» What you should do: After locating the line that contains "Instruction: Open the simulator waveform icon" in the data below, set down exactly that line and each one after it through the line that contains "Task: Click the saved password key icon", and nothing more.

Records provided Start Marker

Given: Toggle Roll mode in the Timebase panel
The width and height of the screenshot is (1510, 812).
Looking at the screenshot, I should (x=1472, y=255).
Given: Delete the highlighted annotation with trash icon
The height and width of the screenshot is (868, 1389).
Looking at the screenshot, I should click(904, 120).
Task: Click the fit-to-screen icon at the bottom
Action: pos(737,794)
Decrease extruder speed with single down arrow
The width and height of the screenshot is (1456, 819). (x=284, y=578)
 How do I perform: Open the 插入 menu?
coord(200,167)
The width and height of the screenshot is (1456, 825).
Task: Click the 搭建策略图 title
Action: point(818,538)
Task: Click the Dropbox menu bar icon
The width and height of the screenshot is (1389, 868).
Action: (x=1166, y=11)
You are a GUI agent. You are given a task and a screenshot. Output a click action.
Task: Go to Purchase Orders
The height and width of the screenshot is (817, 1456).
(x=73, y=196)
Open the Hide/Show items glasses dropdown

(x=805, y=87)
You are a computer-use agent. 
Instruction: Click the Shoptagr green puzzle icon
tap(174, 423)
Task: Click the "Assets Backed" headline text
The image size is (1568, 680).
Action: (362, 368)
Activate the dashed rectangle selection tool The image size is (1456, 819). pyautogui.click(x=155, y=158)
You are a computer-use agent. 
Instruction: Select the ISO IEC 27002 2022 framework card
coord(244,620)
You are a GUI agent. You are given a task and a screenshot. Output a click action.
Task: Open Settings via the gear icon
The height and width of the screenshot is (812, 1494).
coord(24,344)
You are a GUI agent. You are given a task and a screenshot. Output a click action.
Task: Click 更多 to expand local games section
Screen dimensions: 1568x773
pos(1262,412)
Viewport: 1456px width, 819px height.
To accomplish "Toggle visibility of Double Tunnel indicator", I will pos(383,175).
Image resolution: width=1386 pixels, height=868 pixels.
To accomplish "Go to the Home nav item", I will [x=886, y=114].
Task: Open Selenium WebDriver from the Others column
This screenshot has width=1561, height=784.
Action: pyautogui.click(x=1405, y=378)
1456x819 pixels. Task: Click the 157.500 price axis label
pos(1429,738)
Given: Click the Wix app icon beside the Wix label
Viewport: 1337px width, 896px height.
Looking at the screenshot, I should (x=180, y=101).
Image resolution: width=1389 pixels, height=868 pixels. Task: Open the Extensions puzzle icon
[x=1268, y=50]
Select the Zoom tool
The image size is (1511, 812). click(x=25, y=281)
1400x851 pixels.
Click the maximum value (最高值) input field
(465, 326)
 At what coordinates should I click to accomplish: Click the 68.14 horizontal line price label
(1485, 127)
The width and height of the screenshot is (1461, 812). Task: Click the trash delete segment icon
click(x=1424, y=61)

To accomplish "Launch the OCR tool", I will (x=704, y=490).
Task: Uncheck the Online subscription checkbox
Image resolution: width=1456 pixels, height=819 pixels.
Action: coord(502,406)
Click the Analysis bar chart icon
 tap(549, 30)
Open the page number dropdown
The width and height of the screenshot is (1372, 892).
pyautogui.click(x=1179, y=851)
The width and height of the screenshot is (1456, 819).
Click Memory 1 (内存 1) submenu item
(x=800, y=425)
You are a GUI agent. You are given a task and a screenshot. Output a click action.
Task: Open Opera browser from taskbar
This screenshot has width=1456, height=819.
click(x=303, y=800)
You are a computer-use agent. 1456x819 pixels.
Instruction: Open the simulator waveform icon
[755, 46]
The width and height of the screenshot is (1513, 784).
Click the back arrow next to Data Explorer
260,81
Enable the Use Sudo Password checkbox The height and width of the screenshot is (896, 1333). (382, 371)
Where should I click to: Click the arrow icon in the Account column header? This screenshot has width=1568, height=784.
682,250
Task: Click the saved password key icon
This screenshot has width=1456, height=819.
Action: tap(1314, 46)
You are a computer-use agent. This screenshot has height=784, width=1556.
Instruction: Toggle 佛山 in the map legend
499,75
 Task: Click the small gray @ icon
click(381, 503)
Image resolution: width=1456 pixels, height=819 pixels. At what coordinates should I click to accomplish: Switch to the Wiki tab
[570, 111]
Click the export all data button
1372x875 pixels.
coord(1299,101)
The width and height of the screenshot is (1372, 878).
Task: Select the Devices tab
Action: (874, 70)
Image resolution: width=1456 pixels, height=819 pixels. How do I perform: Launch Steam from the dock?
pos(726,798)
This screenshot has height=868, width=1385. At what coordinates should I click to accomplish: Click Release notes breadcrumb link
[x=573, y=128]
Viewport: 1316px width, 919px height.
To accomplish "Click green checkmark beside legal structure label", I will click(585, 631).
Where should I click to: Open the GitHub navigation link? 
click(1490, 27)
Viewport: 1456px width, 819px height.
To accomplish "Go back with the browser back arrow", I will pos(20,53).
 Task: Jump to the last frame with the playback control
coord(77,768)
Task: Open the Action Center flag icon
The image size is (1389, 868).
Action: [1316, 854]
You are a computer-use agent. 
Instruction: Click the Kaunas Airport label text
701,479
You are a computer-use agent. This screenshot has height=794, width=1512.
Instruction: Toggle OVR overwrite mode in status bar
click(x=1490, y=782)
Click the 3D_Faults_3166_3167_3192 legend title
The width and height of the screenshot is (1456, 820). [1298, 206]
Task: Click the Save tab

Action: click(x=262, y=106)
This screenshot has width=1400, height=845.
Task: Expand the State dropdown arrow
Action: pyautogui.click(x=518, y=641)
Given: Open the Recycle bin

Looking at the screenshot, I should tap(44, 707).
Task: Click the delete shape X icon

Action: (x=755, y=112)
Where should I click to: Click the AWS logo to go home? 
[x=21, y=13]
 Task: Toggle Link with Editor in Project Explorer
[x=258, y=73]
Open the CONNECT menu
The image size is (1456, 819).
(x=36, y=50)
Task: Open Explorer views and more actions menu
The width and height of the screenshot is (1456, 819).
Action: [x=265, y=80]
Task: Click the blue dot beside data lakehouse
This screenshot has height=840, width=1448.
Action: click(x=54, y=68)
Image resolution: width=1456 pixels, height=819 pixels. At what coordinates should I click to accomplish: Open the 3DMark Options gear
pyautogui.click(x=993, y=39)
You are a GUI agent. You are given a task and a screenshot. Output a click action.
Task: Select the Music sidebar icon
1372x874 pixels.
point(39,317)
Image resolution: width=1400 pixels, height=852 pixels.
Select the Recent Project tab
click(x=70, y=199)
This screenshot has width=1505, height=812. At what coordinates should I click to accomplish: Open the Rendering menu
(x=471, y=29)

Records provided End Marker

» Expected answer:
Instruction: Open the simulator waveform icon
[755, 46]
The width and height of the screenshot is (1513, 784).
Click the back arrow next to Data Explorer
260,81
Enable the Use Sudo Password checkbox The height and width of the screenshot is (896, 1333). (382, 371)
Where should I click to: Click the arrow icon in the Account column header? This screenshot has width=1568, height=784.
682,250
Task: Click the saved password key icon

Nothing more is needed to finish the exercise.